A major Tuareg revolt broke out in 2007, soon spreading to Mali across the porous desert borders between the two countries. The rebellion ended two years later, in 2009, with the signing of an agreement in Tripoli (sponsored by Muammar Gaddafi) which laid the foundations for greater decentralization and for the co-optation of Tuareg leaders in national political institutions. The president of the so-called Fifth Republic, Mamadou Tandja, who came to power through democratic elections in 1999, used the peace accords to further extend his mandate beyond 2009, as he had done in the past, by establishing the Sixth Republic of Nigeria. The tensions resulting from this constitutional prevarication – which had also brought the ECOWAS (Economic Community of West African States) to suspend the country from the organization – led the Niger to yet another coup in 2010, which was followed by a transition phase under the power of the CSRD (Conseil Suprême pour la Restauration de la Démocratie), an authoritarian body under the control of the army (and of General Salou Djibo, a key figure in the coup). This confusing and unconstitutional phase, condemned by the regional and international community, ended with the 2011 elections and the victory of Mahamadou Issoufou (one of the opposition leaders).

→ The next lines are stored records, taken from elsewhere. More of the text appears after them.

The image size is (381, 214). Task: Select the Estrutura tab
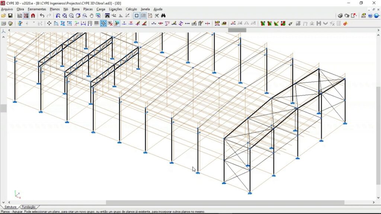pyautogui.click(x=10, y=207)
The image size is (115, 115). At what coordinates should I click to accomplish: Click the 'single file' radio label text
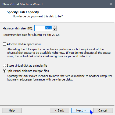click(27, 66)
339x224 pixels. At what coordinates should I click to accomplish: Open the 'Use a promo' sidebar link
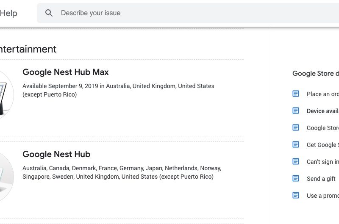coord(322,196)
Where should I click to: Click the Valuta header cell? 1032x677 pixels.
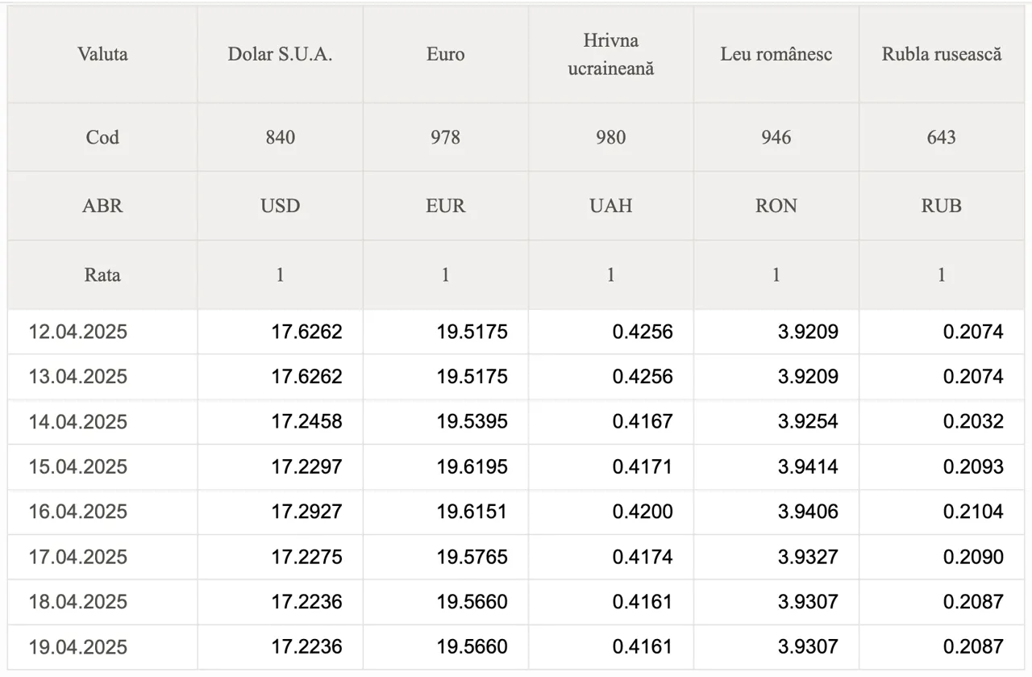[102, 55]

Demonstration of opposition parties

The new president, however, continued the policy of including the Tuareg in Nigerian institutions. This, despite the serious food crisis that had involved the northern regions of the country (aridity, drought and desertification for years had condemned the Niger to the humanitarian emergency), made it possible to maintain relative political stability; also and above all in the context of the deterioration of regional security following the crisis in Mali between 2012 and 2013. The spillover risk of terrorism remained high however: the flow of refugees from Mali, the permeable borders and the precarious economic and social conditions of the Niger kept the danger of radicalization of large sections of society high.